According to the present invention, when the electrodes of the semiconductor chip and the circuit board are electrically connected to each other, the circuit board is
It is possible to reliably maintain the first temperature lower than the second temperature for heating the semiconductor chip. Thereby, the warpage caused by the difference in the coefficient of thermal expansion between the semiconductor chip and the circuit board can be suppressed, so that the stress applied to the connection between the electrodes is reduced. Therefore, it is possible to provide a semiconductor chip mounting heating device that achieves high reliability.
It has excellent practical effects. Further, according to the present invention, when heat is transferred from the heated semiconductor chip to the stage via the circuit board, the stage is cooled to suppress an increase in the temperature of the circuit board. Thereby, the warpage due to the difference in the coefficient of thermal expansion between the semiconductor chip and the circuit board can be suppressed, so that the stress applied to the connection between the electrodes is reduced. Therefore, it is possible to provide a semiconductor chip mounting heating method that achieves high reliability, which is an excellent practical effect.

[Brief description of the drawings]

FIG. 1 is an explanatory diagram of flip chip bonding using a semiconductor chip mounting heating device according to a first embodiment of the present invention.

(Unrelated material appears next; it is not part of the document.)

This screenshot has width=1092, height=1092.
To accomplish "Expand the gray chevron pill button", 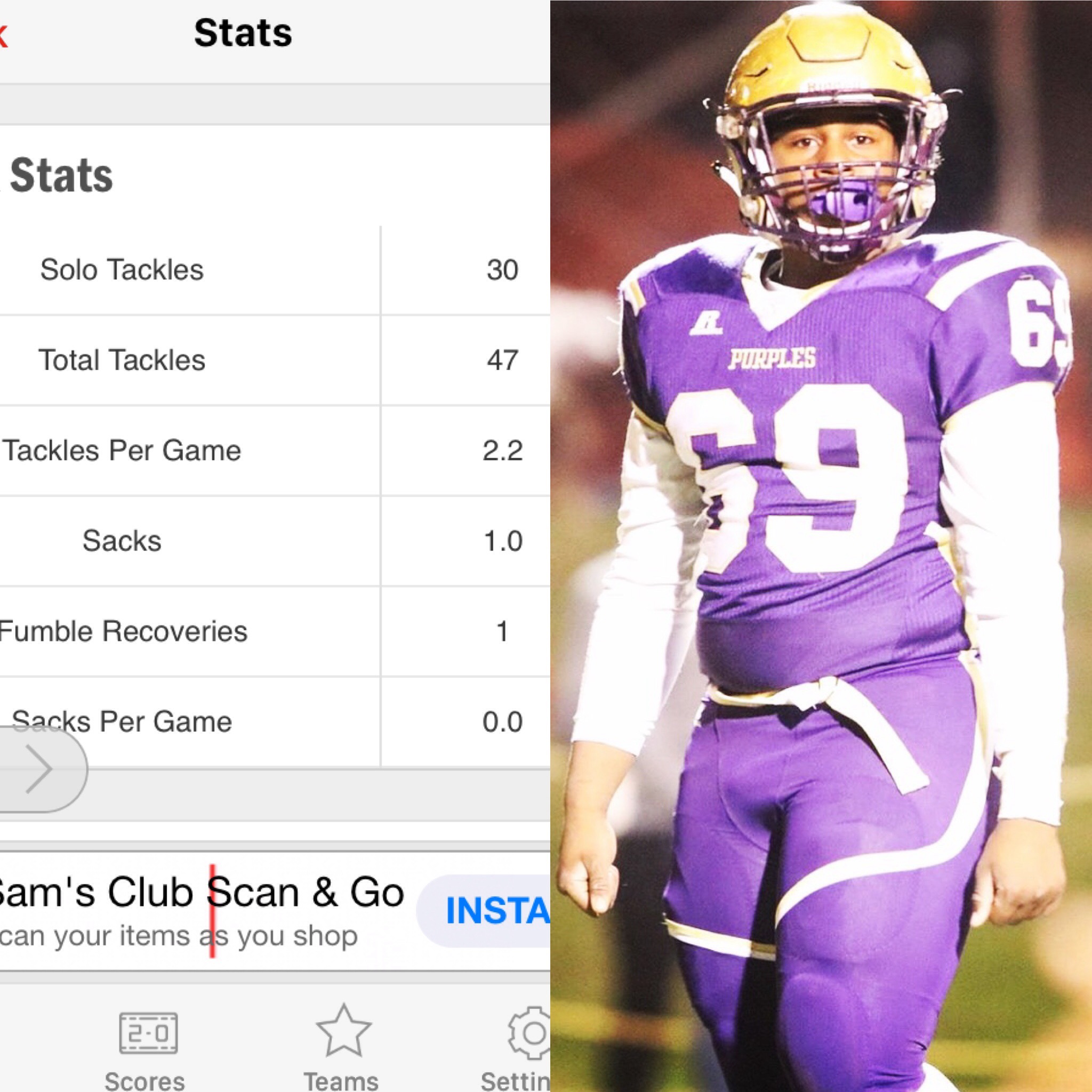I will tap(39, 769).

FIG. 2 is an explanatory diagram of flip chip bonding using a semiconductor chip mounting heating device according to a second embodiment of the present invention.

[Explanation of symbols]

 DESCRIPTION OF SYMBOLS 1 Stage (holding means) 2 Circuit board 3 Electrode 4 Pressure contact tool (pressure contact means) 5 Ceramic heater (heating means) 6 Vacuum chuck 7 Semiconductor chip 8 Solder bump 9 Cooling device 10 Air blow 11 Coolant piping 12 Coolant

Claims (4)

[Claims] 1. A heating device for mounting a semiconductor chip used for electrically connecting an electrode of a semiconductor chip and an electrode of a circuit board, wherein the heating apparatus holds the circuit board while maintaining a first temperature. A semiconductor chip comprising: holding means; pressing means for pressing the semiconductor chip against the circuit board; and heating means for heating the semiconductor chip at a second temperature higher than the first temperature. Heating device for mounting. 2. The heating device for mounting a semiconductor chip according to claim 1, wherein the holding means is cooled by a gas. 3. The heating device for mounting a semiconductor chip according to claim 1, wherein said holding means is cooled by a liquid. 4. A semiconductor chip mounting heating method for electrically connecting an electrode of a semiconductor chip and an electrode of a circuit board, the method comprising: holding the circuit board by a stage; A step of positioning the electrodes after facing each other, a step of heating the semiconductor chip to a predetermined temperature, a step of pressing the semiconductor chip against the held circuit board, and a step of cooling the stage And a heating method for mounting a semiconductor chip.